*TASK REQUIREMENTS:* Print the lines of the items from the line with "You are a GUI" up to and including the line with "pyautogui.click(x=133, y=70)", reproducing each one verbatim. Omit the pictures from your answer.

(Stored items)
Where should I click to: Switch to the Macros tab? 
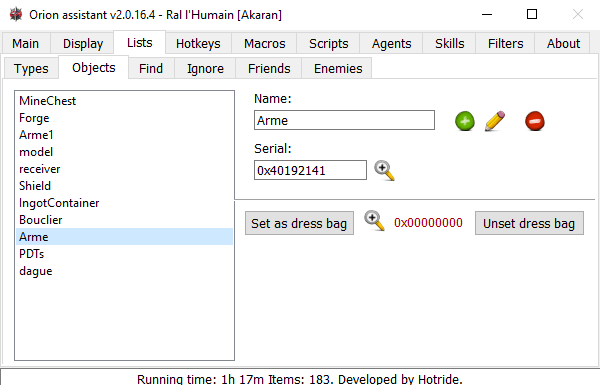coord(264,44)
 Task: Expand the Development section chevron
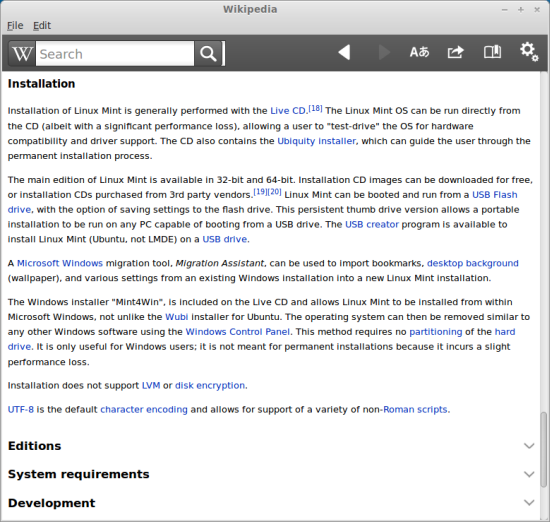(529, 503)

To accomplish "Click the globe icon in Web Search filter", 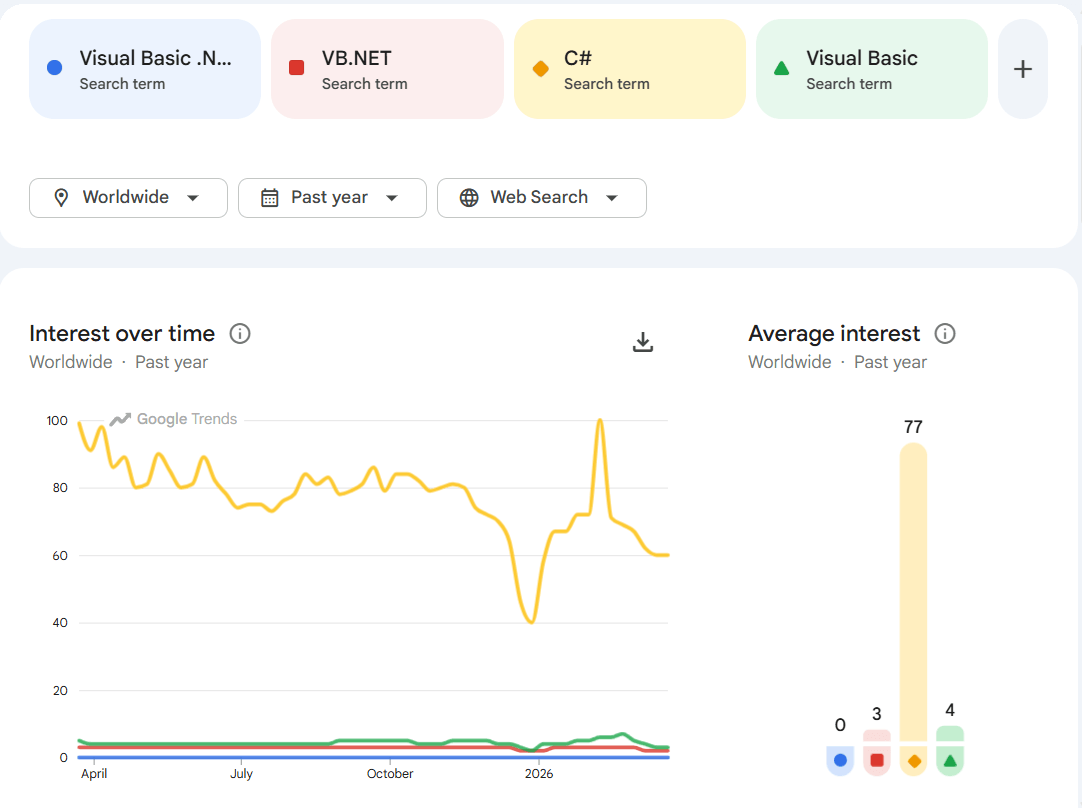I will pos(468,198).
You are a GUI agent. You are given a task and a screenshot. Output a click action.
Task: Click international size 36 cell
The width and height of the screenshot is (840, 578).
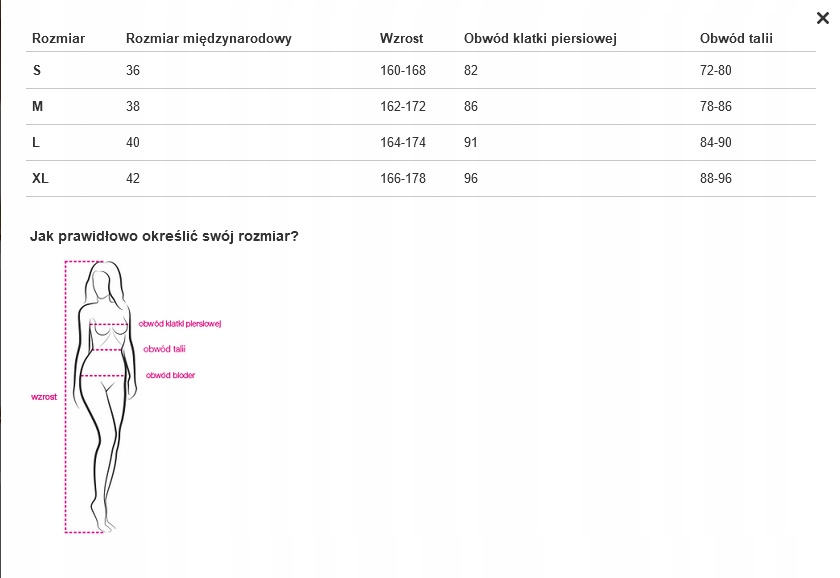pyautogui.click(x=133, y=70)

* * *

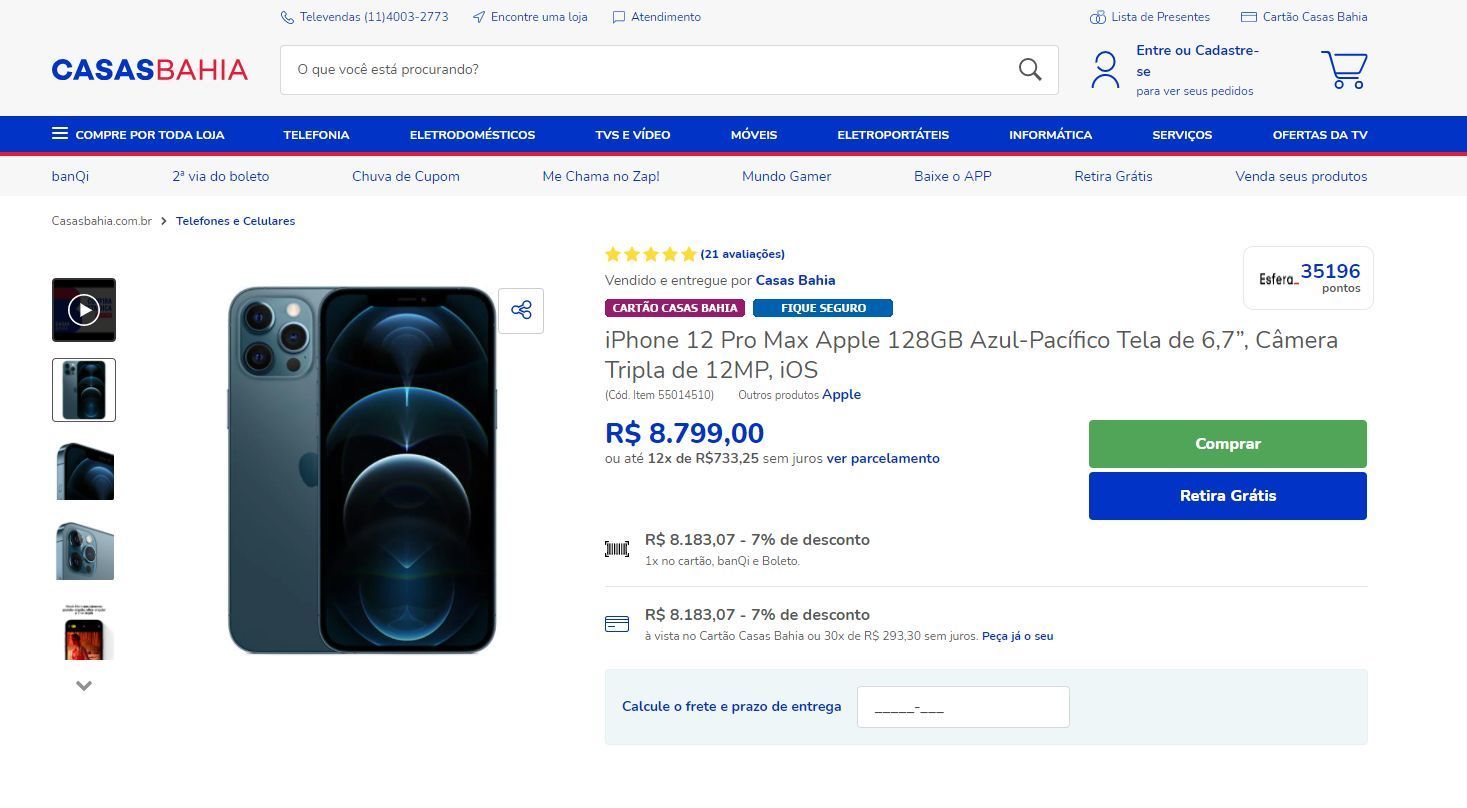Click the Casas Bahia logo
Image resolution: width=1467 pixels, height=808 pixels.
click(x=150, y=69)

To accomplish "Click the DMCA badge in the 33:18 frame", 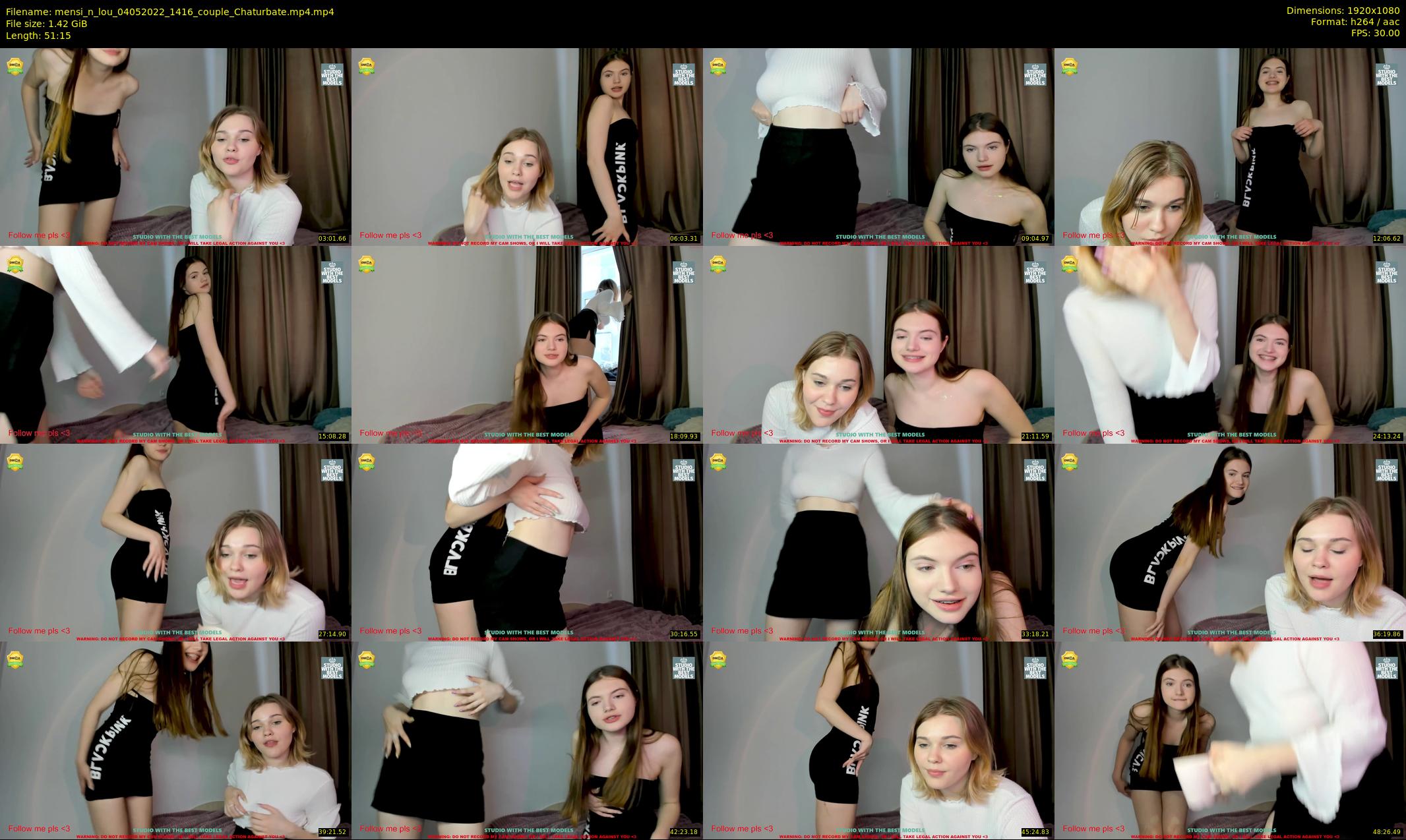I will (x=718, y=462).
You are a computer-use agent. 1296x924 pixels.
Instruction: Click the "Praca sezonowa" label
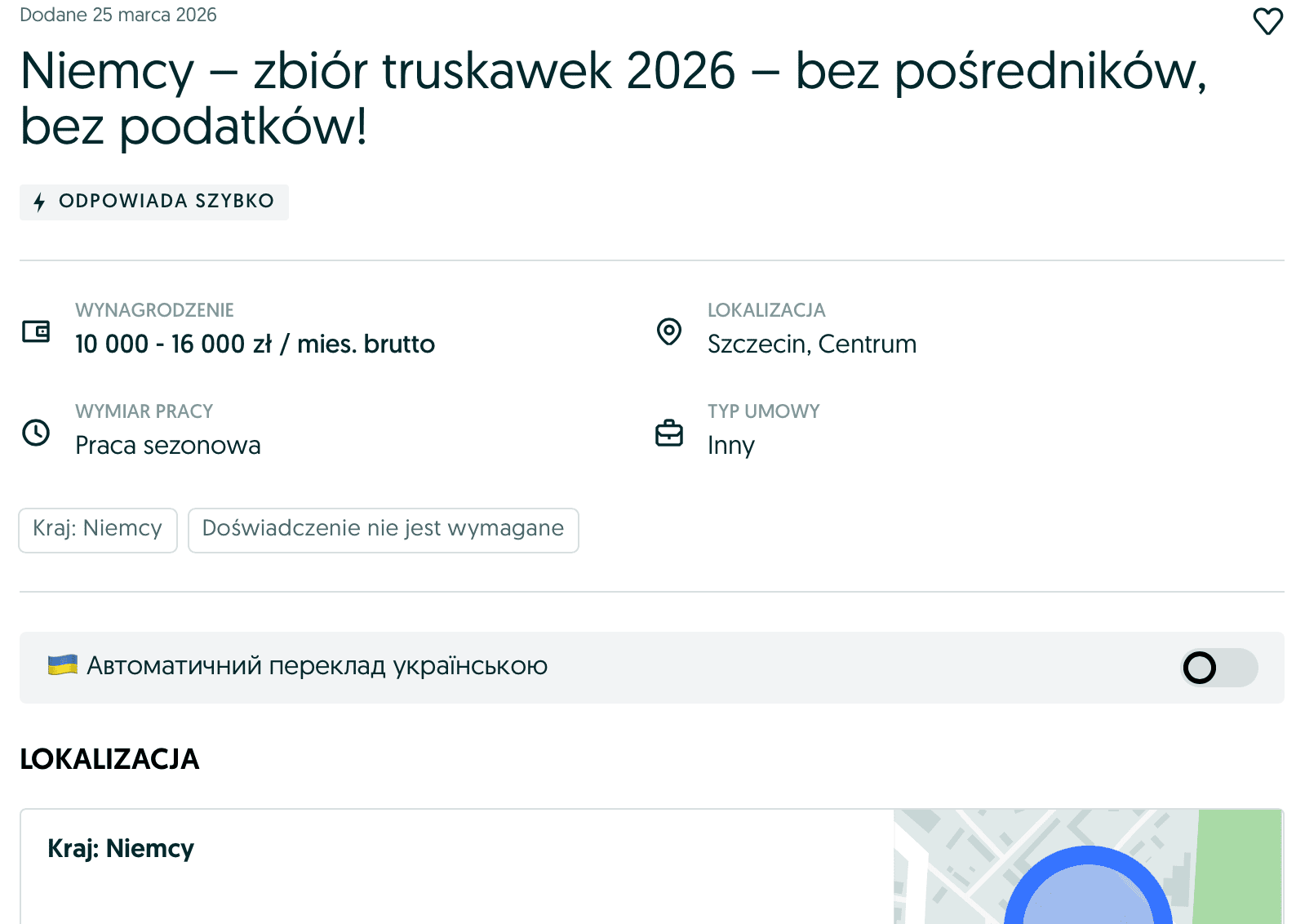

...

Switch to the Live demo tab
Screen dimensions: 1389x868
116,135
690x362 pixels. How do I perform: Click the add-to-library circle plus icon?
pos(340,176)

*CORRECT OUTPUT:*
You are a GUI agent. You are given a task and a screenshot. Output a click action.
Task: Click international size 36 cell
The width and height of the screenshot is (840, 578).
pyautogui.click(x=133, y=70)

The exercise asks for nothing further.